Fig. 3 — A) Endoscopic image with white light illumination (Visualization1) shows limited visualization of SSA (arrow) with flat morphology. B) Fluorescence image (Visualization2) shows increased intensity and high contrast from lesion (arrow) while normal colonic mucosa shows minimal background. C) Reflectance (Visualization3) and co-registered fluorescence images are combined in a ratio to correct for differences in distance over the image field-of-view. D) Ratio image shown in pseudo-color enhances signal from SSA (arrow). E) Intensities from fluorescence, reflectance, and ratio images along horizontal dashed line in **B–D**) show a peak at location of SSA (arrow). F) Corresponding histology shows pathological features of SSA (arrow).

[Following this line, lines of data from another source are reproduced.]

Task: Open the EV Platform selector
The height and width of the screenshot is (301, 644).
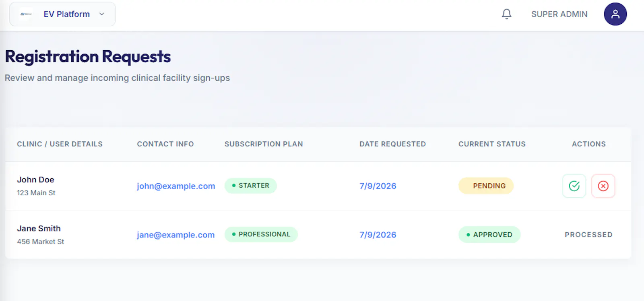Action: pyautogui.click(x=62, y=14)
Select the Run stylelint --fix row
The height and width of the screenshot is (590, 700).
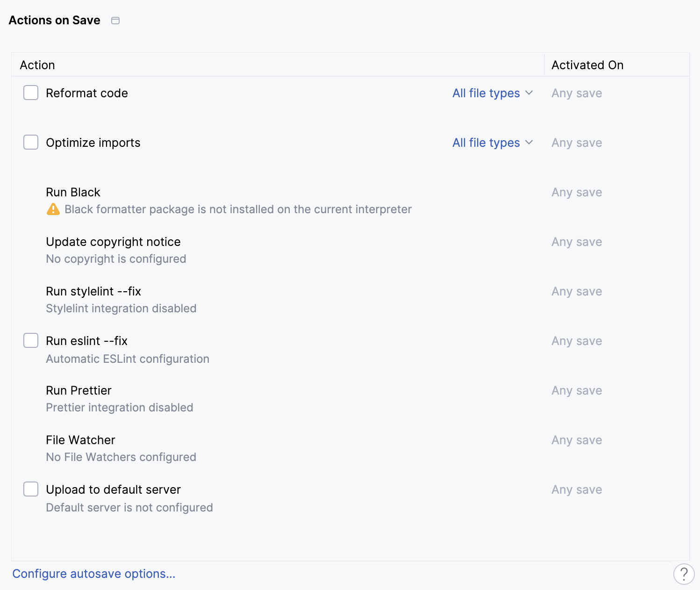[x=93, y=291]

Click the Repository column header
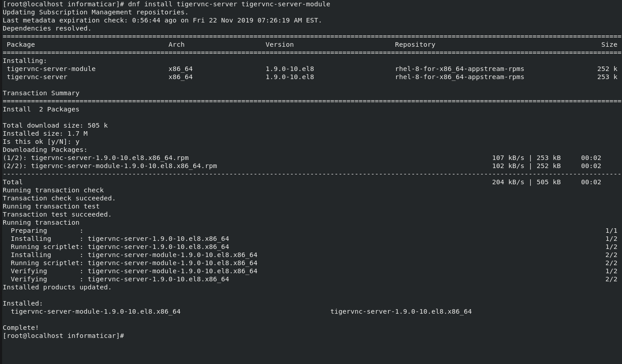tap(415, 44)
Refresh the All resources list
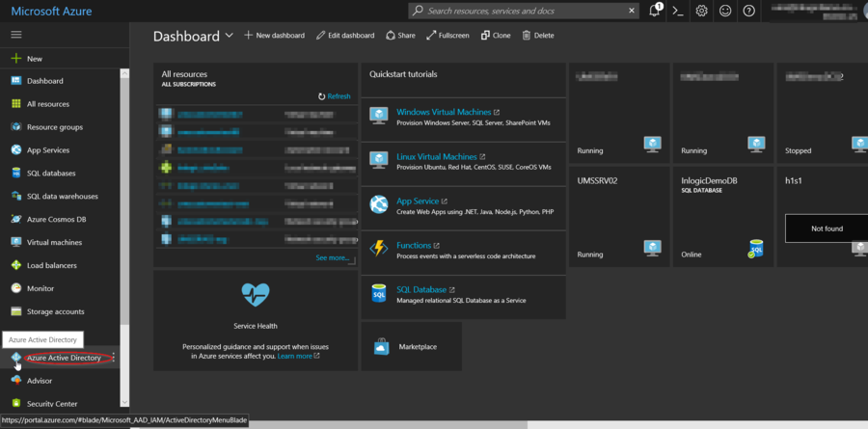 pyautogui.click(x=334, y=96)
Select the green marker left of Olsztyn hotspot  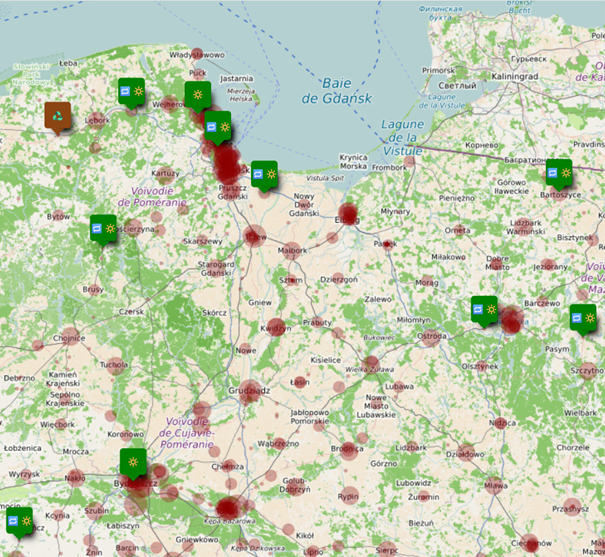pyautogui.click(x=484, y=310)
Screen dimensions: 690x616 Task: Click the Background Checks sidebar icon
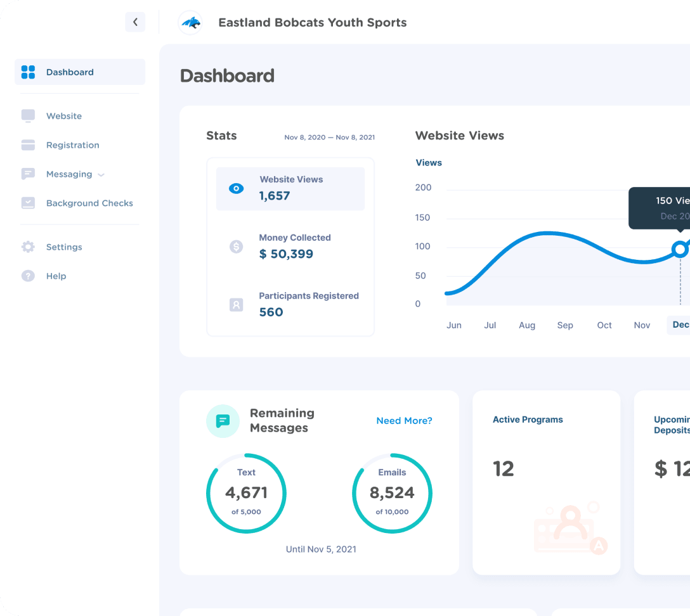pos(28,203)
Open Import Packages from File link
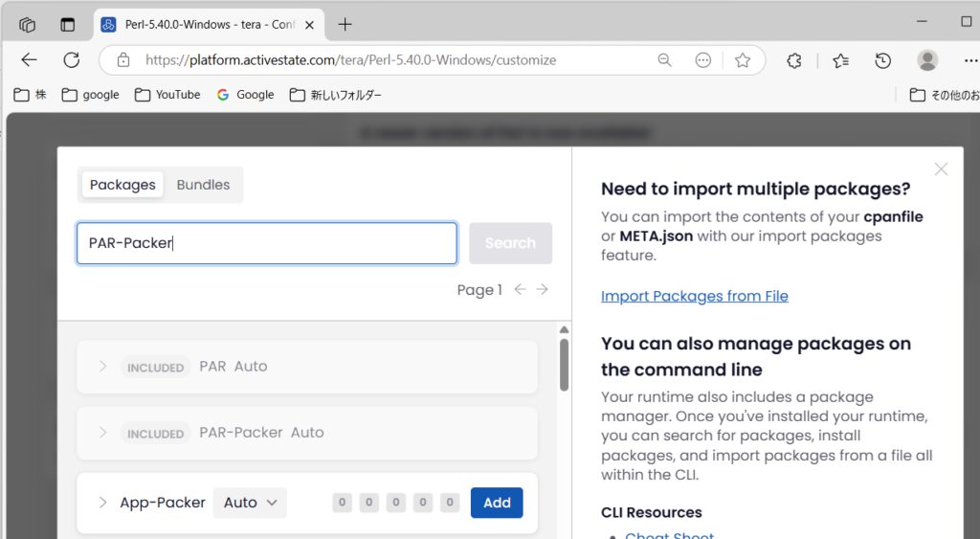Image resolution: width=980 pixels, height=539 pixels. 694,296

Fig. 4 — Representative fluorescence images of A) hyperplastic polyp (HP, Visualization4), B) adenoma (Visualization5), and C) adenocarcinoma (ACA, Visualization6) are shown along with corresponding **D–F**) white light images (Visualization7–9).

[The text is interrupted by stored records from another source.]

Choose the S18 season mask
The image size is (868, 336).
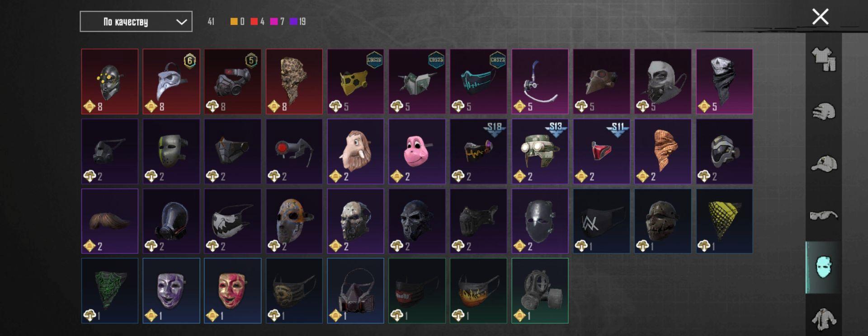478,151
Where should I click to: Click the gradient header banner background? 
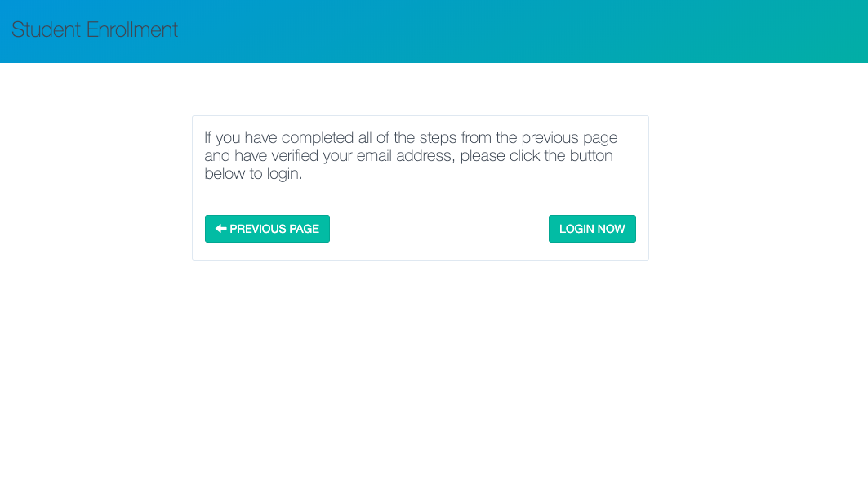coord(523,31)
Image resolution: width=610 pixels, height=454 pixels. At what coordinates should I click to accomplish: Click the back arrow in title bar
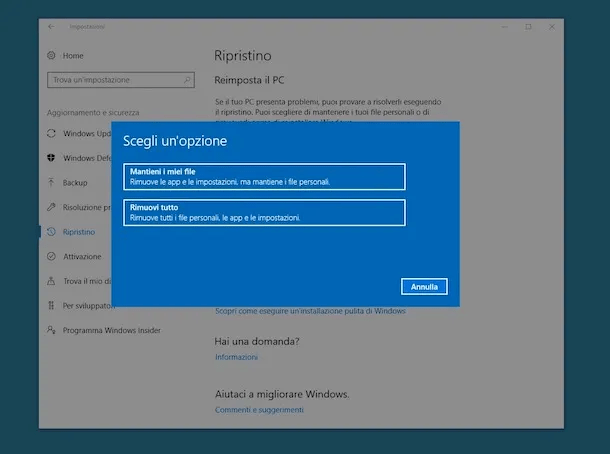(x=51, y=26)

In vivo imaging performance

We measured the mean T/B ratio from the “red flag” regions for each lesion, and classified according to pathology, Fig. 5A. We were able to identify a region of adjacent normal for some (n = 24) of the lesions imaged. We found the mean fold-change for SSA to be significantly greater than that for normal and adenoma based on Tukey’s test, Fig. 5B. At a T/B ratio of 1.16, we found 89% sensitivity and 92% specificity for identifying SSA from normal colonic mucosa, Fig. 5C. The receiver-operator-characteristic (ROC) curve comparing T/B ratios for SSA with that for normal colonic mucosa has an area-under-curve (AUC) of 0.93 with a 95% confidence interval of 82–100%, Fig. 5D. The 95% confidence intervals for sensitivity, specificity, and positive and negative likelihood ratios are shown in Fig. S4. At a T/B ratio of 1.66, we found 84% sensitivity and 91% specificity for identifying SSA from adenoma, Fig. 5E. The ROC curve comparing T/B ratios for SSA with that for adenoma has an AUC of 0.90 with a 95% confidence interval of 79–100%, Fig. 5F. The 95% confidence intervals for sensitivity, specificity, and positive and negative likelihood ratios are shown in Fig. S5.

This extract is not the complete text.